Since bringing out his Bantam, Leonard has been consistent with his life path of setting personal goals for himself and achieving them.
 
“Last year, we came out with a brand-new engine combination,” he added. “We had never run it, we dyno tested it and drove across the country to the U.S Nationals in a yet to be proven car. We ran our personal best on every single run at Indy during qualifying and won the first round. In second round, we didn’t win but I ran a 6.537-second pass at 207.8 mph.”
 
“The reason I wanted to join Comp was the weight break, the indexes, and the ability to move things around to try to work with classes,” Leonard explained. “It’s a very challenging bracket and keeps you thinking. You’re able to push the boundaries within the designated class you’ve chosen.”
 
Success on the racetrack is always a bonus for Leonard but he admits that racing with his friends and family is what brings him the most happiness when racing.

“We’re combining the love for motorsports and also family memories into one,” he said. “I like that feel around our racing and that’s how I grew up too. When I went professional racing in America, it didn’t have that family vibe to it much anymore because it’s a business and I knew that going into it.
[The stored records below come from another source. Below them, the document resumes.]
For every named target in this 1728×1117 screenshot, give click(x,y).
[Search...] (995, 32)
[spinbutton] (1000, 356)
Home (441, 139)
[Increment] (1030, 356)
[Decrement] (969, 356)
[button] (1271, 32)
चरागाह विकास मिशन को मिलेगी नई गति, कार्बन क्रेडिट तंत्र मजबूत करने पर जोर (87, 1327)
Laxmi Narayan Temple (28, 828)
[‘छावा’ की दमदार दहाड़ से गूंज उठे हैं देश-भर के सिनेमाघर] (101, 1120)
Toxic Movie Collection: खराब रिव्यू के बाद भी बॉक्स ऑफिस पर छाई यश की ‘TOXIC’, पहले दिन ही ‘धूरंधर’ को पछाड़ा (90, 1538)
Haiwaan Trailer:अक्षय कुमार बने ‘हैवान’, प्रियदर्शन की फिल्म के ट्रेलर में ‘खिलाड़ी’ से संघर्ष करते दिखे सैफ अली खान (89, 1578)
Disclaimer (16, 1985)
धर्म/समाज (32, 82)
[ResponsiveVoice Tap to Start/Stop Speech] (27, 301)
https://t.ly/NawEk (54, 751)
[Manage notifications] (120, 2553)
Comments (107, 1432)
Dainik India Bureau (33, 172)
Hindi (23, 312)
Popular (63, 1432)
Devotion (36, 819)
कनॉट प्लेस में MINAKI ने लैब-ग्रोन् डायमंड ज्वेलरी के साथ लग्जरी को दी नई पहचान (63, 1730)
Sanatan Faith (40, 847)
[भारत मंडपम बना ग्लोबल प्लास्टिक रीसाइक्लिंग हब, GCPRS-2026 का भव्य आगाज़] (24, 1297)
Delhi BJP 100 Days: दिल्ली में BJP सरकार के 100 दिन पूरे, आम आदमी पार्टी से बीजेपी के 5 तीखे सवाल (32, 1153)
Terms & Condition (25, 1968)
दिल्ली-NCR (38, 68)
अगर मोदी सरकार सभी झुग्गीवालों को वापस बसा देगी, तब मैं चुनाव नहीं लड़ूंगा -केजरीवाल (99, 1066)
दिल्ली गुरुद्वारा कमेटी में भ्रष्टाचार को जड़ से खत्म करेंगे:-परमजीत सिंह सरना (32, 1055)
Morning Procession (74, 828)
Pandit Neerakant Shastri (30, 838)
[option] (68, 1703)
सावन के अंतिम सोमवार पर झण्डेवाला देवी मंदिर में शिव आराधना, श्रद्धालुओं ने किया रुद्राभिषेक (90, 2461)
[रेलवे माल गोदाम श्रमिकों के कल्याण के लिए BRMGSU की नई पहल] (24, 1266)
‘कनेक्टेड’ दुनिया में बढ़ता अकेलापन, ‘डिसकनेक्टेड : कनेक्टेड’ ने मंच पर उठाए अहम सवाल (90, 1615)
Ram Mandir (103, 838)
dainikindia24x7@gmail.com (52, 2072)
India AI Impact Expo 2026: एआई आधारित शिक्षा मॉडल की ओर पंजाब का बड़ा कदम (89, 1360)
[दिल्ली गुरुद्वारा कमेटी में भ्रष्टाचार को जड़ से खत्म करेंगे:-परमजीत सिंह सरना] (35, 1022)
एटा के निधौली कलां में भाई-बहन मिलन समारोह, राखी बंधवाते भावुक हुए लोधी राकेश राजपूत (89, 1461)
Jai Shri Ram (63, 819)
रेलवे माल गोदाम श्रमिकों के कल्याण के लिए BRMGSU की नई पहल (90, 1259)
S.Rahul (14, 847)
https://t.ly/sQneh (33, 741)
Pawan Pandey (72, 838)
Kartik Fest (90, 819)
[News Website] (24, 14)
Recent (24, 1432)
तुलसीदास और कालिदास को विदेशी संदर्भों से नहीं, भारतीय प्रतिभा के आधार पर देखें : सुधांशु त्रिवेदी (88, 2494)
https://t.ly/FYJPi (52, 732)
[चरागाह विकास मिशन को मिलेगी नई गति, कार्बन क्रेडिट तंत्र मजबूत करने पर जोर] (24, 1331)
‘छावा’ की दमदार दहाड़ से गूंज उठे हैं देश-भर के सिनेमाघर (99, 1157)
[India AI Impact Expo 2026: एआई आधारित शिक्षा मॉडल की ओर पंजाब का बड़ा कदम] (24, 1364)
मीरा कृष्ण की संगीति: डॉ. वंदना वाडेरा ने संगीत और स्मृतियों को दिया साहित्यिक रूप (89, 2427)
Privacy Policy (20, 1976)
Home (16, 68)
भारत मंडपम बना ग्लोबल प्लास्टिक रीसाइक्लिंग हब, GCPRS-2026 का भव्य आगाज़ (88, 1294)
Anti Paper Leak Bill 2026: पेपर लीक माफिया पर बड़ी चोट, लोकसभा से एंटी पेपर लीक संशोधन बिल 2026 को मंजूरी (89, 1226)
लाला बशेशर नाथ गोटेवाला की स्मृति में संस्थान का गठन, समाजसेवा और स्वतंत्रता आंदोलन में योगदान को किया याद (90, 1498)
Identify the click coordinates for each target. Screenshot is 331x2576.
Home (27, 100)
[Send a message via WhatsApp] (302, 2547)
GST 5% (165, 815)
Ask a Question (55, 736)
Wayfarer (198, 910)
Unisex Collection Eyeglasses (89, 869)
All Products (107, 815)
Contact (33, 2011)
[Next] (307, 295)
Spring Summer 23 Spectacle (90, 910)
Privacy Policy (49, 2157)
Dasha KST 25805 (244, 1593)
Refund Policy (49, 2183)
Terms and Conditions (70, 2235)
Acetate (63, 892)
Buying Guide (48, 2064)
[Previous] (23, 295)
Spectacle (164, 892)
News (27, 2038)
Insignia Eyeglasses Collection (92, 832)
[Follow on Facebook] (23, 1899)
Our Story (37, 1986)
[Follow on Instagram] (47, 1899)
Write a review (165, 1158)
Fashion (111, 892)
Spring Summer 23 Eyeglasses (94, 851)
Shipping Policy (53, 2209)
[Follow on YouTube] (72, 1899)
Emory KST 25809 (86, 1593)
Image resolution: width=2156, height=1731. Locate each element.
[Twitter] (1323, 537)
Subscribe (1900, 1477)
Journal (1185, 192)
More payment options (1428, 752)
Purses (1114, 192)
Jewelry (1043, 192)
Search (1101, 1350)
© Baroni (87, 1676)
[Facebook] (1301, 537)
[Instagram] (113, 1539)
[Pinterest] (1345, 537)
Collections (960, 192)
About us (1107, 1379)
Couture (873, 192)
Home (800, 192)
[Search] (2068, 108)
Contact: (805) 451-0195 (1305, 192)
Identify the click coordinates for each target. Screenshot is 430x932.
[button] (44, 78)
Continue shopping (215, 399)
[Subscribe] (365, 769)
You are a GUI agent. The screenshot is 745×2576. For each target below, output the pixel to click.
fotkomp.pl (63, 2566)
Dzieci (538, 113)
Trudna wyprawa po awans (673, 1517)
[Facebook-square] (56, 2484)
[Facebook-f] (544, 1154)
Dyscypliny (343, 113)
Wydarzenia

When I went back to my own racing, I wanted to get back to that and get that family environment back into my racing. I’ve been successful in doing that with my good friends that come along and play with us. We have a feast, we laugh, and we enjoy racing.”
 
Leonard funds most of his operation out of his own pocket but has people that have helped him along the way like B&J Transmissions and his family’s O.G. Speed Shop. Leonard also noted that his wife Lisa and daughter Gemma are the biggest part of his racing.